Jaeger support in OpenTracing
Open Liberty MicroProfile OpenTracing 1.3 now supports Jaeger as a distributed tracing backend. No user feature is required in the server configuration. For more information, see the Open Liberty blog.
Security
Open Liberty Liberty now supports the reader role for read-only access to select administrative REST APIs, as well as the Admin Center UI. For more information, see the Open Liberty blog.
Open Liberty New options are available to help establish trust for TLS connections. For more information, see the Open Liberty blog.
[19.0.0.11 and later]
Improved request logging with Request Timing 1.0
Open Liberty You can now use the Request Timing 1.0 feature to verify whether a slow request completed and how long it took to complete.
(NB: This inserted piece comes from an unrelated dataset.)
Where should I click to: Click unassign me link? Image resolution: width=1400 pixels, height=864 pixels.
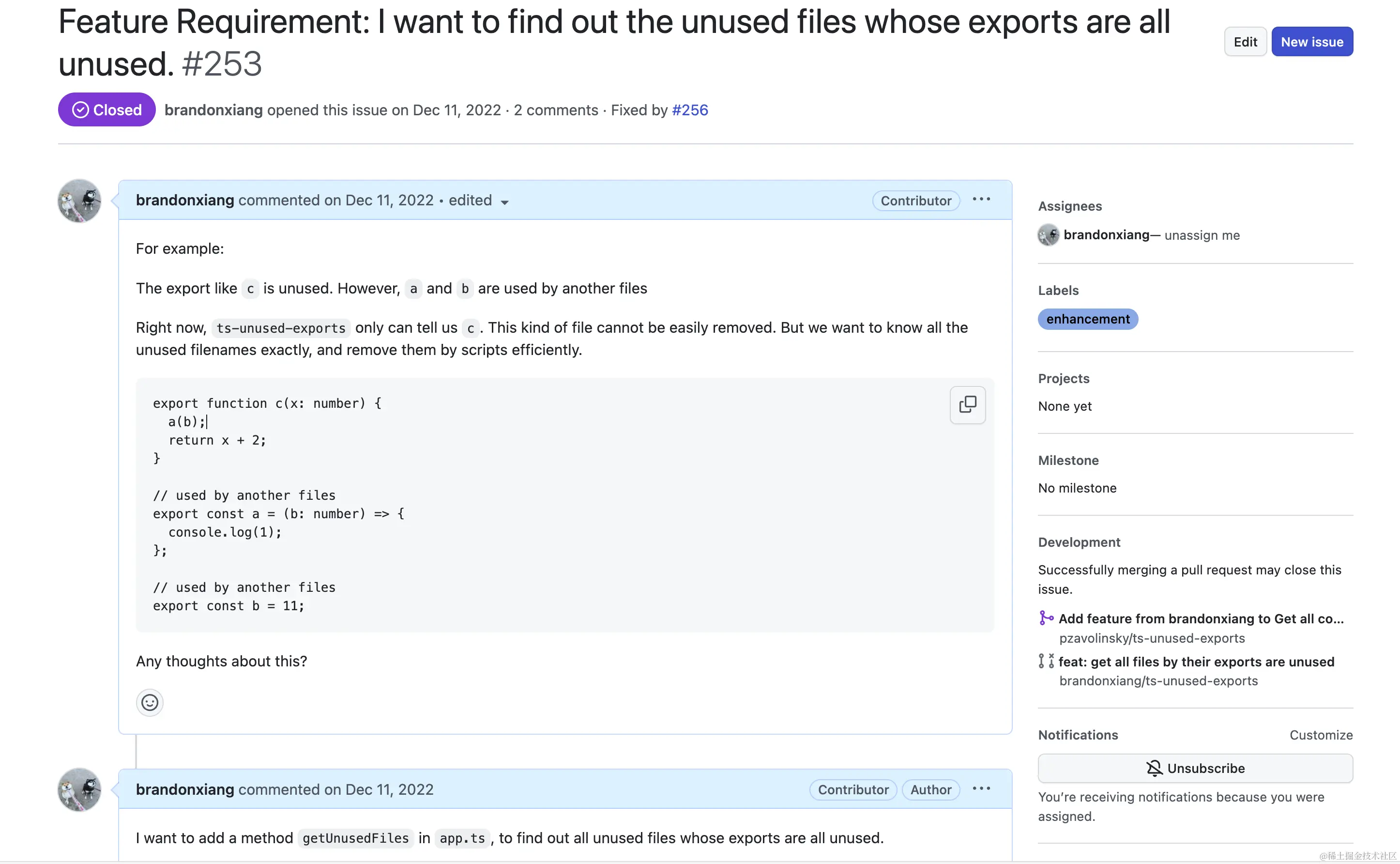[1202, 235]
Previously, this feature only logged that a slow request was detected and did not log when or whether the request completed. This upgrade helps diagnose the causes and impacts of slow and hung requests. For more information about Request Timing 1.0, see the Open Liberty blog.
Java SE 13 support

For distributed platformsOpen Liberty The 19.0.0.11 release adds support for Java Platform, Standard Edition (Java SE) Version 13. You can use Java SE 13 with Liberty 19.0.0.11 or later. For more information, see the Open Liberty blog. Liberty can run with OpenJDK 13.0.1 or later on the Eclipse OpenJ9 VM. For more information, see Updating the Liberty Java runtime environment or software development kit.

For z/OS platformsJava SE 13 is not available for z/OS. The most recent supported Java SE version for z/OS is Java SE 8. For more information, see Installing IBM SDK, Java Technology Edition on z/OS.

Continuous fix pack delivery

WebSphere Application Server Liberty follows a continuous delivery process. Instead of delivering a large amount of content in a new version, new content is delivered gradually as optional installable features in of each fix pack. Because of the Liberty zero-migration policy, you can update to the latest fix pack and then continue to use your existing configuration and applications, with no unexpected change in behavior.

In contrast to WebSphere Application Server traditional, which has different fix packs for each version, Liberty has a single service stream. A Liberty fix pack contains the same content regardless of which product version you purchased. Fix pack 16.0.0.2 is the next Liberty fix pack after 8.5.5.9.

A diagram that shows a single line of fix packs that apply to both V8.5.5 and V9.0

For installation information, see Installing Liberty.

Multimedia Watch: The Liberty single-stream fix pack delivery video shows how Liberty fix packs are continuously delivered into a single service stream that applies to all product versions. [Transcript]

Fix pack numbering

Beginning with fix pack 16.0.0.2, WebSphere Application Server Liberty fix packs use the following numbering scheme:
Y.R.M.F
where:
  • Y = year, last 2 digits
  • R = release
  • M = modification
  • F = fix pack release during the year

For example, fix pack 16.0.0.2 refers to year 2016, release 0, modification 0, and the second fix pack of the year. For the third fix pack of 2018, the fix name would be 18.0.0.3.

This numbering change applies only to Liberty. WebSphere Application Server traditional fix packs continue to follow the V.R.M.F numbering scheme, where the letters stand for version, release, modification, and fix pack.